= What the task requires =
Retype the lines of the records from the line that contains "Select the IVR server icon" up to and including the line that contains "[x=1452, y=177]", reproducing each one verbatim.

**********

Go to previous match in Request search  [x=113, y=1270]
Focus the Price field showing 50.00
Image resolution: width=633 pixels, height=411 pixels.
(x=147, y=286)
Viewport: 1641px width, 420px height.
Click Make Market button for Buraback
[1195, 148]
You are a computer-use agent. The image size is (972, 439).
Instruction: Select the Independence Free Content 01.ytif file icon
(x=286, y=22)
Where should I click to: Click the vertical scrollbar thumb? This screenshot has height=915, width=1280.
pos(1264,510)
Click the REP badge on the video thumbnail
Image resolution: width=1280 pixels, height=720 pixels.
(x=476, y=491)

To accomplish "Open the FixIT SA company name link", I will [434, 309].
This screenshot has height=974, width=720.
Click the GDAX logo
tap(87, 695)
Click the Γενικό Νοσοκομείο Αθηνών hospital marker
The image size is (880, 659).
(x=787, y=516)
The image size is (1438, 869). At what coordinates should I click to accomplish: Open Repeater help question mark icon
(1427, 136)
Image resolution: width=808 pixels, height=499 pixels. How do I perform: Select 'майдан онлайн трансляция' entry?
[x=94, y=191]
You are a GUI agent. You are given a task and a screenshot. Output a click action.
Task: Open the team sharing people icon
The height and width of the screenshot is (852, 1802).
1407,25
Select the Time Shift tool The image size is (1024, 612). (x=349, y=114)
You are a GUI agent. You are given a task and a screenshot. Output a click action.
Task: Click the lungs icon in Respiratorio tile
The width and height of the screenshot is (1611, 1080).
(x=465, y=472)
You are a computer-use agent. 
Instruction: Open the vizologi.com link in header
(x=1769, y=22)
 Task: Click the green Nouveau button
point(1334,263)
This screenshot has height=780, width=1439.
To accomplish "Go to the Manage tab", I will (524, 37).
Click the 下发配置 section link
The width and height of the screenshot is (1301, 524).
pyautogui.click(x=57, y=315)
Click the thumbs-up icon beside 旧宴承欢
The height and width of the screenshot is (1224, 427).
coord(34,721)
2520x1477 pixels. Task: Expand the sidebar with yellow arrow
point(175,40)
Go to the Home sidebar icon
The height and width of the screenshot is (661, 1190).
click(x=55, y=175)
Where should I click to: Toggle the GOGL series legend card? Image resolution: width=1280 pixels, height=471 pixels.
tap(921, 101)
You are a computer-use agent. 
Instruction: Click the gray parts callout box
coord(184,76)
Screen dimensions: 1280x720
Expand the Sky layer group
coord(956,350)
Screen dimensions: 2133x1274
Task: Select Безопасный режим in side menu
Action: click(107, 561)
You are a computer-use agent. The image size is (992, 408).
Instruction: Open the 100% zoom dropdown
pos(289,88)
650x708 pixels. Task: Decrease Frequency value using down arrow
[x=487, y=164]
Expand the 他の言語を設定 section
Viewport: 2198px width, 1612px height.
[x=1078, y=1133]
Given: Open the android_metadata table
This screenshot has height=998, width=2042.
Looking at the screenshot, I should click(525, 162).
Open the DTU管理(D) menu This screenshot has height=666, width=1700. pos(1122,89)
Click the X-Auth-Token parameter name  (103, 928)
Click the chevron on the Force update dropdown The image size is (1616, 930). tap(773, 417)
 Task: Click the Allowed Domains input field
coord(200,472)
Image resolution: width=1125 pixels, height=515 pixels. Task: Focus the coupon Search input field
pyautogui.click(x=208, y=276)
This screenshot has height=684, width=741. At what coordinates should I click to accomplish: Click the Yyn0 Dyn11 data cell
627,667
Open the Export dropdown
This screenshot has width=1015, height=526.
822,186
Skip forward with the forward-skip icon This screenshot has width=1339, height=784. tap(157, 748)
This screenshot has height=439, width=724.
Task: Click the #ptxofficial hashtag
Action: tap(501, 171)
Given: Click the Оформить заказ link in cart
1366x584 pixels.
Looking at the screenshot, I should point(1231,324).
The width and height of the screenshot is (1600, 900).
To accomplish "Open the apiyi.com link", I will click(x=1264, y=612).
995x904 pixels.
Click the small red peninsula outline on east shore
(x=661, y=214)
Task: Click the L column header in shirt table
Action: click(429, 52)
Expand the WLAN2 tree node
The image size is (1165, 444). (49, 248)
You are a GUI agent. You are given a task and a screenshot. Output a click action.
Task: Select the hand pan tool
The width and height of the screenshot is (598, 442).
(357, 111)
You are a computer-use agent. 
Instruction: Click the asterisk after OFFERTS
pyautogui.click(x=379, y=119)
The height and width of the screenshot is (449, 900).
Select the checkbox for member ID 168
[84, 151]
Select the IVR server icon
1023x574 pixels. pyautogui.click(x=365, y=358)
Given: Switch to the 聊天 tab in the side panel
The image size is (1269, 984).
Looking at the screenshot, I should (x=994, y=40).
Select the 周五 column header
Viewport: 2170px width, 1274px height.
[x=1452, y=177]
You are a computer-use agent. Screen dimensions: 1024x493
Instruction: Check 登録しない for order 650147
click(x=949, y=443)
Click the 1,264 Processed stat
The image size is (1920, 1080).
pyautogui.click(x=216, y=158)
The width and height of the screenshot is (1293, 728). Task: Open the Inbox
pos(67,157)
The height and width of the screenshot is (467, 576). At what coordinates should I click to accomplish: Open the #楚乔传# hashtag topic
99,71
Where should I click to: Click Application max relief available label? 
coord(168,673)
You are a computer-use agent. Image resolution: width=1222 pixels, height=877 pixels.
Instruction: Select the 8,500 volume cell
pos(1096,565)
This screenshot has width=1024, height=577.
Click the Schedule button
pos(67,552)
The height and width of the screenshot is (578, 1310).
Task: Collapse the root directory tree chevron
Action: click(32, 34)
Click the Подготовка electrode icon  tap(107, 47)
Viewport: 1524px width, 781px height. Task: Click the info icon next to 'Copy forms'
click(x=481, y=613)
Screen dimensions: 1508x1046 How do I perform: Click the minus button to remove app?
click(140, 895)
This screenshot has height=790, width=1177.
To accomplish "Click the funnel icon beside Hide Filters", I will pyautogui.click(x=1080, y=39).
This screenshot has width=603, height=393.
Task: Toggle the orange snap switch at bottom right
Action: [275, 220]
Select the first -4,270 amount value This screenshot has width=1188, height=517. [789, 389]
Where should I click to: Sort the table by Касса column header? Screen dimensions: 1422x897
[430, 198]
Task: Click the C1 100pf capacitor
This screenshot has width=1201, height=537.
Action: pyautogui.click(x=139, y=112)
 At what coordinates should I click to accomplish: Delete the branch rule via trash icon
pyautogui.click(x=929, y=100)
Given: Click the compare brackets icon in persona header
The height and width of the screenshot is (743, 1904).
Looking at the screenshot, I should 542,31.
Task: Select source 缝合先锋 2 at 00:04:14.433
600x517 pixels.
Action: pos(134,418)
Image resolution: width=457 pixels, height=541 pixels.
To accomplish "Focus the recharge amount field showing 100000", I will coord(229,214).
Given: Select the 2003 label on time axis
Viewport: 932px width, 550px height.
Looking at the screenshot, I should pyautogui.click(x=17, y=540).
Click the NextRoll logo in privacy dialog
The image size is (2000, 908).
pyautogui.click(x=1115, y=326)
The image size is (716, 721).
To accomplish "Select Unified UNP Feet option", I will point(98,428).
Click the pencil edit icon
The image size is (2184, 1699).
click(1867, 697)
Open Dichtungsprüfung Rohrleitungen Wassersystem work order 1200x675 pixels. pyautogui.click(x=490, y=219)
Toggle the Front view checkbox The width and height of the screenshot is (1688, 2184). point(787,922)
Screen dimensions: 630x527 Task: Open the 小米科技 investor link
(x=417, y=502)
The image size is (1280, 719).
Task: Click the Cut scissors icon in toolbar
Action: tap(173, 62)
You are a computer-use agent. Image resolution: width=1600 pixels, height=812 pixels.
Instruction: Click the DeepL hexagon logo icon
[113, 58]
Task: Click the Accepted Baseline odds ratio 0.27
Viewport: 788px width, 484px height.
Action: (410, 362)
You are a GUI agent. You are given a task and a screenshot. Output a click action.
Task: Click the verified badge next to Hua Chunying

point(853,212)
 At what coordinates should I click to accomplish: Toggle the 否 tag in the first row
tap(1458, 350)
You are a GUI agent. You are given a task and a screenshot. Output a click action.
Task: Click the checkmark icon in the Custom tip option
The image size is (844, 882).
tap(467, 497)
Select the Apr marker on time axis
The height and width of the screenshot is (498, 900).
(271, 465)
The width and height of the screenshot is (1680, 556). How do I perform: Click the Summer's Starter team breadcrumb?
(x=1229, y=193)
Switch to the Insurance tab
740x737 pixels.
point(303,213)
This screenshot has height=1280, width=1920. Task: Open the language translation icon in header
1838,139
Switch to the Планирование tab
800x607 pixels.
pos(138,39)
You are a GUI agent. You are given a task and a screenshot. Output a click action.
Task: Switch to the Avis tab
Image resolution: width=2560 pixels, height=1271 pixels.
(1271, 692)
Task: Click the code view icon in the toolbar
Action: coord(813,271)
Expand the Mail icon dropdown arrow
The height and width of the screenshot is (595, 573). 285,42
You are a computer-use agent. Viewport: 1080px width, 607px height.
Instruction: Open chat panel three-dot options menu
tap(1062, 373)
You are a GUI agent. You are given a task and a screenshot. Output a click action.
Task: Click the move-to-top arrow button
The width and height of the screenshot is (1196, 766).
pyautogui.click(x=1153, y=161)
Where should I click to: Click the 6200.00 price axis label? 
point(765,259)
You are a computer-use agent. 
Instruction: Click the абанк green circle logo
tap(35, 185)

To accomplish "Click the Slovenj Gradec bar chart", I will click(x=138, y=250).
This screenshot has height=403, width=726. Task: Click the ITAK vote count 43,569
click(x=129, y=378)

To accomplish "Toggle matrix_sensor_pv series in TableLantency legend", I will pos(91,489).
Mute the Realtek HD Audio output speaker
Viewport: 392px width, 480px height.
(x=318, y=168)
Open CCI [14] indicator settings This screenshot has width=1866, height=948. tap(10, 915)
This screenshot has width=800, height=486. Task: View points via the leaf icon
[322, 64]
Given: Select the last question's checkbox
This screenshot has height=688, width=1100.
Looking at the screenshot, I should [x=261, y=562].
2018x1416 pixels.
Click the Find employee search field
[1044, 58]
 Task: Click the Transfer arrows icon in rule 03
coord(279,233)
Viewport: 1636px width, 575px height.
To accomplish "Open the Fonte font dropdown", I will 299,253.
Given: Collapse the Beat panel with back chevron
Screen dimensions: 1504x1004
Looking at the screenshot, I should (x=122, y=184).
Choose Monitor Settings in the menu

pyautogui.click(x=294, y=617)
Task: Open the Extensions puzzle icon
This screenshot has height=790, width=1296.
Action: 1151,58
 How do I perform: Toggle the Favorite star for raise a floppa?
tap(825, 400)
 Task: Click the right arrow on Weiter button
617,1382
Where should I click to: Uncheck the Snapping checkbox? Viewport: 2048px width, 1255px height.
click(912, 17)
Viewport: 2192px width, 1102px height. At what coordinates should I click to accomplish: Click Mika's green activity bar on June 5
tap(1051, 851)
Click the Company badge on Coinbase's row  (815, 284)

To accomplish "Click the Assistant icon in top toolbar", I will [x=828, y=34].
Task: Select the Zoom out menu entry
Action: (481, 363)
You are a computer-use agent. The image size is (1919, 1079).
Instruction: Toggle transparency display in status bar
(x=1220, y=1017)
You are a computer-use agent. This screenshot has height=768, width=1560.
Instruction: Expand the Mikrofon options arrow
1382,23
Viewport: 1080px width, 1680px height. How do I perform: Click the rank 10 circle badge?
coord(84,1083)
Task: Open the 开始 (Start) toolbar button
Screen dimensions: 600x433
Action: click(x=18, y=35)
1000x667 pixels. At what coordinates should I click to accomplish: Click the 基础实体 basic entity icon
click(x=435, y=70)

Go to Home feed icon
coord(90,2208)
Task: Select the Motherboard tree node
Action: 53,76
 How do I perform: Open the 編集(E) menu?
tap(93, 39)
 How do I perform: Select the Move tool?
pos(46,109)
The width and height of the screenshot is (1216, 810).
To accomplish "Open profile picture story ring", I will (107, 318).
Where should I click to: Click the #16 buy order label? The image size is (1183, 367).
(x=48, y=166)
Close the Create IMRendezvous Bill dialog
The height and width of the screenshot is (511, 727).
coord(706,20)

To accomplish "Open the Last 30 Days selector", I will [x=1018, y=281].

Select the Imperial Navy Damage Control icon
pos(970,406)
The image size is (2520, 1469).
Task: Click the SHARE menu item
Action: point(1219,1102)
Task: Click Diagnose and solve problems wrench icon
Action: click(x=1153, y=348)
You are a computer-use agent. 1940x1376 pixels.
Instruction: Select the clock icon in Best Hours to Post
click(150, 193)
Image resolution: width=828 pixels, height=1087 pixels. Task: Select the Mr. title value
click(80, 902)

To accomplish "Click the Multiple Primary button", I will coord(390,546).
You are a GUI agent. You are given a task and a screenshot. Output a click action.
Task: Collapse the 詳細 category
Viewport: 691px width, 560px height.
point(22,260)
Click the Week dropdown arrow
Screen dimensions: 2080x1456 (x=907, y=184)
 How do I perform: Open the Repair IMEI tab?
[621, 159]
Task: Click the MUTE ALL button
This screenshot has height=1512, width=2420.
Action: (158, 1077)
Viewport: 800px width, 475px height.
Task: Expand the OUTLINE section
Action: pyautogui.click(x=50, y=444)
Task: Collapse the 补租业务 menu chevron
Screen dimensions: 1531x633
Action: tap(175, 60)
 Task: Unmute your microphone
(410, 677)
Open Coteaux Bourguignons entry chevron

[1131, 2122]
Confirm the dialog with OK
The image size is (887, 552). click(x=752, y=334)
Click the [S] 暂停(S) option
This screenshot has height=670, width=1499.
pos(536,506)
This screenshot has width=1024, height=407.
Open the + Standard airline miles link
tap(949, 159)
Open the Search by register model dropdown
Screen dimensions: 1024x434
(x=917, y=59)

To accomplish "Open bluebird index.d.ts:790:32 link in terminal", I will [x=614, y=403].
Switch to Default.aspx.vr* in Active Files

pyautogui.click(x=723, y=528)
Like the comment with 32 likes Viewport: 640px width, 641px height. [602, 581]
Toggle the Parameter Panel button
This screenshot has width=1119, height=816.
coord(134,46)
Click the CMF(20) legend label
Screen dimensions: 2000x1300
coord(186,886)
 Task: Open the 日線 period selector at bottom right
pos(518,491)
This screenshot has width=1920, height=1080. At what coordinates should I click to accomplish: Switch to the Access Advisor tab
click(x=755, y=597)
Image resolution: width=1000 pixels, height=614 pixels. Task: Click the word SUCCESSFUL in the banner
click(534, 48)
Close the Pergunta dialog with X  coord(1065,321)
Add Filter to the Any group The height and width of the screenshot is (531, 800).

**********

= Output below =
Select the IVR server icon
1023x574 pixels. pyautogui.click(x=365, y=358)
Given: Switch to the 聊天 tab in the side panel
The image size is (1269, 984).
Looking at the screenshot, I should (x=994, y=40).
Select the 周五 column header
Viewport: 2170px width, 1274px height.
[x=1452, y=177]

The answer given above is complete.